For Richard Butz, who is an attorney from Brielle, New Jersey, and his two children Carlie, 13, and Owen, 11, jumping off the boardwalk is as much a part of their summer tradition as watching fireworks on the Fourth of July.
“They have been waiting for four days to jump from the bridge,” he said.
He pointed out that timing is a critical part of this summer activity. Not only does the weather have to be cooperative, but the tides must be right.
On Wednesday morning, with the sun shining brightly and high tide arriving just after 11 AM, Mr. Butz and his two children headed down to the boardwalk.
“Owen did his first flip off the bridge today,” Mr. Butz proudly announced.
Prior to that jump, he said, he cautioned his son about how far away from the bridge he should be before making the flip.
His children have been making the plunge from the town-owned structure since they were 9 and 10 years old.
“I don’t set a minimum age. When they think they are ready to jump, I let them. The first time they jumped from the bridge, I was in the water below, waiting for them,” he said.
Fourteen-year-old Anders LaFortune of Douglas, Massachusetts who was in Sandwich this week visiting her grandmother said she has been jumping from the bridge since she was 3 years old.
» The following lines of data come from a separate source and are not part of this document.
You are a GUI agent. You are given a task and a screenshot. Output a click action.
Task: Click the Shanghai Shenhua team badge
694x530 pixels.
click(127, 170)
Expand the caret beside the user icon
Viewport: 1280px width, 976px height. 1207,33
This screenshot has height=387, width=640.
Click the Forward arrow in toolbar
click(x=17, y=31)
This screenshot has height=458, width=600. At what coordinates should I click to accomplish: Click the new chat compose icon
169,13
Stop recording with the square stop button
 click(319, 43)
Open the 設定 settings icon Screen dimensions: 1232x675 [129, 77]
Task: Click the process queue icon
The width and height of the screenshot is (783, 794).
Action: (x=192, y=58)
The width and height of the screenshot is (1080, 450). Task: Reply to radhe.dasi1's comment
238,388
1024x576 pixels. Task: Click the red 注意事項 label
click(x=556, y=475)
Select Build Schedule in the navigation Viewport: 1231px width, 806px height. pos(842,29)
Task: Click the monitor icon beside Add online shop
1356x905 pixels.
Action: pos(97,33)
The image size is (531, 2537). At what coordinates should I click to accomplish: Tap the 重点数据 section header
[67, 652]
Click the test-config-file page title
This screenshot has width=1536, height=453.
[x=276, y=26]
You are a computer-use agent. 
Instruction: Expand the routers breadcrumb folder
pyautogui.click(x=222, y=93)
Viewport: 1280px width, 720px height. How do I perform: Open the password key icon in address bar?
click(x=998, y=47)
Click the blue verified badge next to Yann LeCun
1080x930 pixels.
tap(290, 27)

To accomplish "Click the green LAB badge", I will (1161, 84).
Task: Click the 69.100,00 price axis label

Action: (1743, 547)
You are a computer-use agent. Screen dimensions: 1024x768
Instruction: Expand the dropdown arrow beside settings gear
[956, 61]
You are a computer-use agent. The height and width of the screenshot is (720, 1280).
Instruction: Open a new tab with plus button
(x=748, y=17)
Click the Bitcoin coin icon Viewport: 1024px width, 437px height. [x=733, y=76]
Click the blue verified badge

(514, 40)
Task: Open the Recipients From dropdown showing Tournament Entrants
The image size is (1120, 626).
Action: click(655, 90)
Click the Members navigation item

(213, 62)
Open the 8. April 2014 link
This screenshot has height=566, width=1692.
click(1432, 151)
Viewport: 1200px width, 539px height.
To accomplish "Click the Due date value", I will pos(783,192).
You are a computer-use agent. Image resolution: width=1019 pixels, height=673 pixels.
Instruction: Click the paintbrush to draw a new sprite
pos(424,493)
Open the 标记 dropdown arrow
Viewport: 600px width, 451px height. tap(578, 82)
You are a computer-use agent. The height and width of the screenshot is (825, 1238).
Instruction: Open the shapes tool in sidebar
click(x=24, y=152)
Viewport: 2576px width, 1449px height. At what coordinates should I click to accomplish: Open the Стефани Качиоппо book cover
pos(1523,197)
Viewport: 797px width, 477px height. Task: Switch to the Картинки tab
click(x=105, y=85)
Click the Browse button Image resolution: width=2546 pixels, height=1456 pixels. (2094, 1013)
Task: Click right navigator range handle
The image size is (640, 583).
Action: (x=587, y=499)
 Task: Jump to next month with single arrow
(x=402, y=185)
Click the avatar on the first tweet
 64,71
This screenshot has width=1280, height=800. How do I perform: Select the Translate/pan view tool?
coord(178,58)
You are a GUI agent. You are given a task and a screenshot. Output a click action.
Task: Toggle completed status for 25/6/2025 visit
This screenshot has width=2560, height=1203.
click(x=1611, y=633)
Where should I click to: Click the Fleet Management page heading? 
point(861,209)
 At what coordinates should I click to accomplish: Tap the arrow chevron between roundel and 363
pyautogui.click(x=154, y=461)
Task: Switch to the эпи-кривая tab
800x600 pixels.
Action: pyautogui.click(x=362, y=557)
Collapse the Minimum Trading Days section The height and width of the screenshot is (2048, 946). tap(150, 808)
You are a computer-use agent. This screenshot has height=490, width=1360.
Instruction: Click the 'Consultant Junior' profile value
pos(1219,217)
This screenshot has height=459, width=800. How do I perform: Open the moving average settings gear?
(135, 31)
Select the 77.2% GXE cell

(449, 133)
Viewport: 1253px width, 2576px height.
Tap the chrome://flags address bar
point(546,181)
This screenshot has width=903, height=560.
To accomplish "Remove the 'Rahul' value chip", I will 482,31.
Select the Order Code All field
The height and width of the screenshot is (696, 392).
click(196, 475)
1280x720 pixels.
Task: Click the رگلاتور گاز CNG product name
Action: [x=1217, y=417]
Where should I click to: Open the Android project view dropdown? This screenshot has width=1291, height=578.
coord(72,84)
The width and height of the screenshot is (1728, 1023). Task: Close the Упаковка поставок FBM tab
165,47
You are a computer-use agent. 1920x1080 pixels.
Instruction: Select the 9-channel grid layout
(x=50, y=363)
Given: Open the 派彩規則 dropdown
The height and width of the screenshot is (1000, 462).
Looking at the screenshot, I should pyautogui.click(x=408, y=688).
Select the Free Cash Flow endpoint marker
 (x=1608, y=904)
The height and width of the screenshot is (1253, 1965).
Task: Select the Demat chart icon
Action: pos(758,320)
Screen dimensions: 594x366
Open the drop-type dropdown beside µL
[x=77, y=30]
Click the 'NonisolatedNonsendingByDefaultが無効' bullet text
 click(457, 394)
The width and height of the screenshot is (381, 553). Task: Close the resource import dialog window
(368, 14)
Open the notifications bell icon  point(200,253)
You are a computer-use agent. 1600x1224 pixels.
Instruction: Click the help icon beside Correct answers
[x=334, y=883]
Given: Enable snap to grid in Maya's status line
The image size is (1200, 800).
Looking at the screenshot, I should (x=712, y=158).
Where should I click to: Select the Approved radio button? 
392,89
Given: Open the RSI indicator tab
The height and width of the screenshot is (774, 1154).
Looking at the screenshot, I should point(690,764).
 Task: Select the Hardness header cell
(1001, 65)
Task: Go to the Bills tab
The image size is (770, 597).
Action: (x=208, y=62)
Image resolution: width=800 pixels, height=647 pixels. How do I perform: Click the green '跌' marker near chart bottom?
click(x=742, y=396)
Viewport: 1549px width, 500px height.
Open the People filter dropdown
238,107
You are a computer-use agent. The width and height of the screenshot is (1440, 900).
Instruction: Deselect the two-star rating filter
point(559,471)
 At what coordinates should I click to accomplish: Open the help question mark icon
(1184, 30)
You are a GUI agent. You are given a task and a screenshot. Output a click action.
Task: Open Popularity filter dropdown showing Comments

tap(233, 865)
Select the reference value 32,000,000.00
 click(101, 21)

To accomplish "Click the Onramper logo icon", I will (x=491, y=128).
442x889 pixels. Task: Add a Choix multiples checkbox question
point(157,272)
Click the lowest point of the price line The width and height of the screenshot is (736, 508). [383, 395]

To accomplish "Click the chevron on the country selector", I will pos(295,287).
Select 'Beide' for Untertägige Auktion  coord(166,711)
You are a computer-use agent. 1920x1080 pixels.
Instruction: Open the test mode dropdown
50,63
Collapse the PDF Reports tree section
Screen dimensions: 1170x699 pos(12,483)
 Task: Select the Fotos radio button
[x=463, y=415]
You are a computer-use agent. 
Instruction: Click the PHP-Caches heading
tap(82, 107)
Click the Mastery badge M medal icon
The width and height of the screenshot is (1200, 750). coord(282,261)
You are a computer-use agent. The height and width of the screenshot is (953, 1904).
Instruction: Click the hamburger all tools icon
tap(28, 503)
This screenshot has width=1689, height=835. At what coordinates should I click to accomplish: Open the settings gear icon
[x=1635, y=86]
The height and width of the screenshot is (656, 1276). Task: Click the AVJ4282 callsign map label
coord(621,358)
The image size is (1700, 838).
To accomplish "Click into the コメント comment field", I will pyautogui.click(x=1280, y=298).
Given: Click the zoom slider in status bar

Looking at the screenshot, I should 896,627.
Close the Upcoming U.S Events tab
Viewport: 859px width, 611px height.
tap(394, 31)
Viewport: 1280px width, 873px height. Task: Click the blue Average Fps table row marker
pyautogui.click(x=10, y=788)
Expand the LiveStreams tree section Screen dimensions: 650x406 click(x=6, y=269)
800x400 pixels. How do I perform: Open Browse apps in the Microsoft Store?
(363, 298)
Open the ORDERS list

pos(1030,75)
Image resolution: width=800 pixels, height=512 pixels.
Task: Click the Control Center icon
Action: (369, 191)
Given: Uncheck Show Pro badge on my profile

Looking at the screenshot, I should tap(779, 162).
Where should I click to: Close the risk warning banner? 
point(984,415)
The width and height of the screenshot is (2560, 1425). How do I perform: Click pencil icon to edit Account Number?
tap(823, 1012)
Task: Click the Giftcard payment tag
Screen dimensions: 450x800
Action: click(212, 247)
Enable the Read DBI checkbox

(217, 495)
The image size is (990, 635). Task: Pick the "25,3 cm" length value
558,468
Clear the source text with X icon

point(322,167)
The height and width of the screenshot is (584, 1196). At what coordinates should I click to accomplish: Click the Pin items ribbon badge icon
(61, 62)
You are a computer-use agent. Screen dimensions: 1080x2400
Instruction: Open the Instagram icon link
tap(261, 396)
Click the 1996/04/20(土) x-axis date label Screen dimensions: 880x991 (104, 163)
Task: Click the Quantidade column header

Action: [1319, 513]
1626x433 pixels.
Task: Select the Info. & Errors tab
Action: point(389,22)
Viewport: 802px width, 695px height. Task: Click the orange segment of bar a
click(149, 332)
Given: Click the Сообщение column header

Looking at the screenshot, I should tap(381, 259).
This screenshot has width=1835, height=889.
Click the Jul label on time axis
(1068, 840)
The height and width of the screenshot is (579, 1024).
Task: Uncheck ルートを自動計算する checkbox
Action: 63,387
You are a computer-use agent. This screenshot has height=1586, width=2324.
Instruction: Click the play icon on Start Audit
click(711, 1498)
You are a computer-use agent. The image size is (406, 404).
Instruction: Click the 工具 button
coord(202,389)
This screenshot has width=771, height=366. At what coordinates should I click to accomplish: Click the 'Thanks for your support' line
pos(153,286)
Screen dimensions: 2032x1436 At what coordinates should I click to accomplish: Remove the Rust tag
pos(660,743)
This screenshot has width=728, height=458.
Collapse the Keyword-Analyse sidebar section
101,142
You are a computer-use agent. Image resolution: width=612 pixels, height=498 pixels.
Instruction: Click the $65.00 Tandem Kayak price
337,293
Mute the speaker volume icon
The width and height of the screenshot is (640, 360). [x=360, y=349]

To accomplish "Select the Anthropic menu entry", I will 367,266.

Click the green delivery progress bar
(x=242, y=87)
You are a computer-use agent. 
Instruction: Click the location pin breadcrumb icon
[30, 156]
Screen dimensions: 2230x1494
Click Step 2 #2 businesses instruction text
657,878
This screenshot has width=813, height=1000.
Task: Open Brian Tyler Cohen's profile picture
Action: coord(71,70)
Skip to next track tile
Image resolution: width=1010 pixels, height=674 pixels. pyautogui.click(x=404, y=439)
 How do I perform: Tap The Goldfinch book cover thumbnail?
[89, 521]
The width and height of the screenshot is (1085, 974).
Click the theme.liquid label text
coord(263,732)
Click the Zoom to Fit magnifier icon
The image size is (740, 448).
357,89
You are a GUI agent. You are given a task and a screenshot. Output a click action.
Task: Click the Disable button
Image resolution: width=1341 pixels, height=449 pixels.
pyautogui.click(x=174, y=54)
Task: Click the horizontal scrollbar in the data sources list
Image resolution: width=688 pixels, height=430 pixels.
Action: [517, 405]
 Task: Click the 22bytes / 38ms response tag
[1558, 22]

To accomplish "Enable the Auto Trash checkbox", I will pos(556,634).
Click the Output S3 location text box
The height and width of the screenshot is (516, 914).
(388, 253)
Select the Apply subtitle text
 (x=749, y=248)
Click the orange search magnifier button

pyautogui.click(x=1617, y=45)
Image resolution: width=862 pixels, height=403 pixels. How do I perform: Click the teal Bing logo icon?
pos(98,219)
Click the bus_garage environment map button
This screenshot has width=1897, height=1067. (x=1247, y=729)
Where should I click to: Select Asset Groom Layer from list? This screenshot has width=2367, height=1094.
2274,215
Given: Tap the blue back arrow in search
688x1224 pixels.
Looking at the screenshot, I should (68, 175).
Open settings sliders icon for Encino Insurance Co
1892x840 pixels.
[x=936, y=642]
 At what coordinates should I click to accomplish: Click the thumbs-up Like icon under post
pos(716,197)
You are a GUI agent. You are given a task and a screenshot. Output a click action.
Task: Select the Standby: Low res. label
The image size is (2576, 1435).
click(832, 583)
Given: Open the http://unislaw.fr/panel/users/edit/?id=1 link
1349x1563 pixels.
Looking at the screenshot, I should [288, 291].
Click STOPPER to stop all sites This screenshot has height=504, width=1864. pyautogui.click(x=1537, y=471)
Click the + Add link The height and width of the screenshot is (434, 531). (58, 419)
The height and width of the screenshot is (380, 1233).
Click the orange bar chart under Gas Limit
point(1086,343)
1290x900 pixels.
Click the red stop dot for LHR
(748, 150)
But for her cousin, Emily Doherty, 14, of Plainville, this week marked her inaugural jump.
“I wasn’t scared but the water was freezing on Tuesday. It’s better today,” she said.
Edward Clavette of North Attleboro said he has been making the trip to the boardwalk for the past 35 years.
“We taught our children to dive from this bridge,” he said.
Just as jumping from the boardwalk has become a favorite summer pastime for visitors and residents alike, thrill seekers say jumping off of the Scorton Creek Bridge is an equally favorite tradition in town—a kind of rite of passage—especially for children who grew up here.
Olivia Nelson, a 2012 graduate of Sandwich High School, said the first time she jumped off of the Scorton Creek Bridge was last summer with her cross-country teammates.
“It was scary,” she admitted, noting that the bridge is not only much higher than the boardwalk but abuts Route 6A, with plenty of cars whizzing by. But, she said, the experience proved to be a memory she will cherish.
“It was a good way to bond together as a team,” she said.
Olivia, who moved to Sandwich when she was in the 2nd grade, said jumping off of the boardwalk is an activity that defines Sandwich and makes the town unique, whether you are a participant or just a spectator.
“It’s a cool thing to see. People who live here have grown up with this activity,” she said.
But last week, the board of selectmen discussed whether this activity should be prohibited or, at the very least, discouraged.
Selectmen are questioning what the town’s liability would be if anybody was injured while jumping off of the boardwalk or the Scorton Creek Bridge.
“It’s considered an attractive nuisance,” said selectmen Frank Pannorfi who worked in the insurance industry prior to retiring.
Responding to the board’s concern, Mr. Butz who owns a summer home in town, said he would not hold the town responsible if he or his children were injured jumping from the bridge.
“I’m a lawyer and I understand that I am doing this at my own risk,” he said.
The board has directed Assistant Town Manager Douglas A. Lapp to look into the matter and gather input from the town’s insurance carrier.
At the meeting, Mr. Lapp told the board that if they wanted to put up a sign prohibiting jumping from the boardwalk, the town would most likely be required to enforce that prohibition—something that would require patrolling the area.
As for the Scorton Creek Bridge: “That is state-owned property,” Mr. Lapp said, “but the town could still be liable.”